The INEC exercise was going to be my first true test of my new resolve. Naija-ristically, despite conscientious attendance at the training, I wasn’t drafted. Funny how I wasn’t disappointed; you seen the news [#EnufSaid]. After a few idle days, however, the “freedom and safety” stopped being enough. So, with that mindset, when a friend called for assistance at his unit a few days later, there was only one possible answer. Some of you already heard that for a long time, I was saying “I am deaf” in Hausa, while I really meant to say “I don’t understand”. Still, those days were some of my most exciting ever; I felt as alive as “freedom and safety“ could never make me. In about ten days, I connected so much with the locals that they offered me three wives [one of them was eight months old, btw]! Though the germs, flies and sun got to me and I caught a fever, I couldn’t regret any part of it! And, over what? The fat pay? My pal was only to cover my transport expenses; it was all for the experience – the pride of surviving something “risky”.
In spite of how many jobs I juggle, when the space opened up a few days later, I asked my CDS to make me her president. As a rule, I never contested any electoral office but, as you rightly guessed, somebody somewhere was now eating Suya off the pages of what used to be my rule-book. Before even saying anything, while everyone waited for a rustling of the leaves, I picked my phone and called up as many of my peers as I could reach – telling them how important taking up responsibility was. It didn’t matter that our superiors often accused us of foot-dragging whenever there was work to be done.
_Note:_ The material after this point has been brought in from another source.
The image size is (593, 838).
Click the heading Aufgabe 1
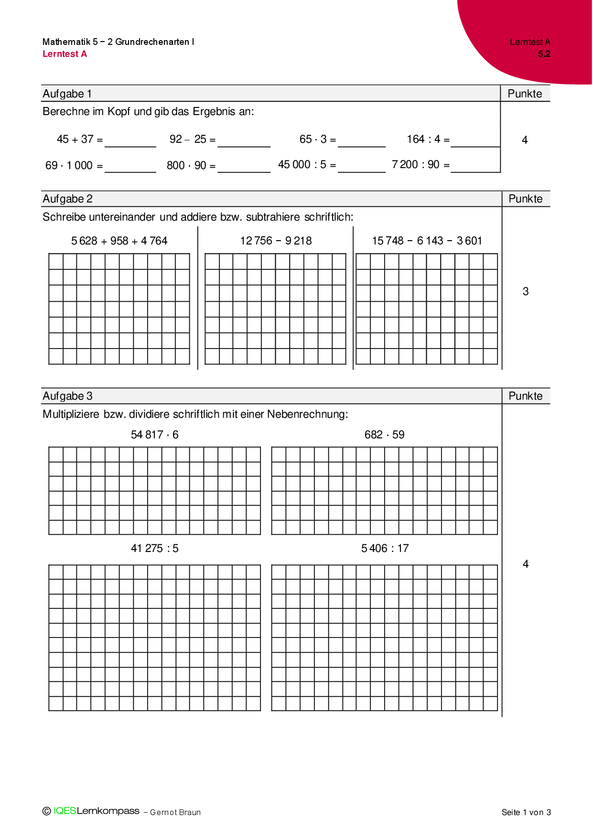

I talked each one through their strengths and, together, we decided on an office to vie for.
When it came time for my manifesto, I opened my tiny mouth and said “I wish the our president didn’t have to leave but life often makes demands of us – and how we respond to those determine how history would remember us……… I’m not seeking a platform from which to bark others at them but the honour of riding side-by-side with them as siblings of the same parents, partners in the same business and soldiers of the same crusade……. I’m convinced that, working together, we could take our potentials past reality, into immortal history”. The results were jaw-parting: 100% unanimous in my favour. In that moment, I couldn’t help feel bigger than a winner – like Obama’s grandmother, Hamilton’s dad and Tiger Wood’s coach all rolled up in one person!
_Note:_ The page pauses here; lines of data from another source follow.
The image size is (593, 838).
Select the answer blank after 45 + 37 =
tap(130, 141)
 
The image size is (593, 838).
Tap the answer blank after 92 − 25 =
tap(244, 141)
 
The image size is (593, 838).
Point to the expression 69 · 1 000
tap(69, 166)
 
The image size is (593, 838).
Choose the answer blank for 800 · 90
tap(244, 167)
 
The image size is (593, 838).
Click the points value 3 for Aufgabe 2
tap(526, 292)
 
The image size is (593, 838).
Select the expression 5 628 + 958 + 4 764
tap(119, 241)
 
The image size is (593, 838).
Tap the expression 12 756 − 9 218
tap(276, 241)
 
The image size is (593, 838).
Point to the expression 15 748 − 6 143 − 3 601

How much prouder did I feel when those dubbed ‘dissenting voices’ by previous administrations led the line to take up responsibility at the last meeting. It was quite a scene: a diminutive me sat there moderating proceedings while men with chin-forests stacked idea upon idea to forge a new future. Then, the rest of the cryptic message sifted through my mind. Maybe somebody had seen the movie “2011” that had me playing lead – but why was the message ever paraphrased? It was now crystal clear; the message had taken on a fuller and more meaningful form. The message now reads “Leadership and taking charge should not be an occasional habit. They should be an everyday vocation”.
And, while I cannot say I’ve passed the exam, I sure have taken the first impromptu test in stride. 2011 can bring on whatever; I’ll grab its horns and ride. So, head-start, headlong, I’ll play it a little “headless”; 2011 can only mean headway!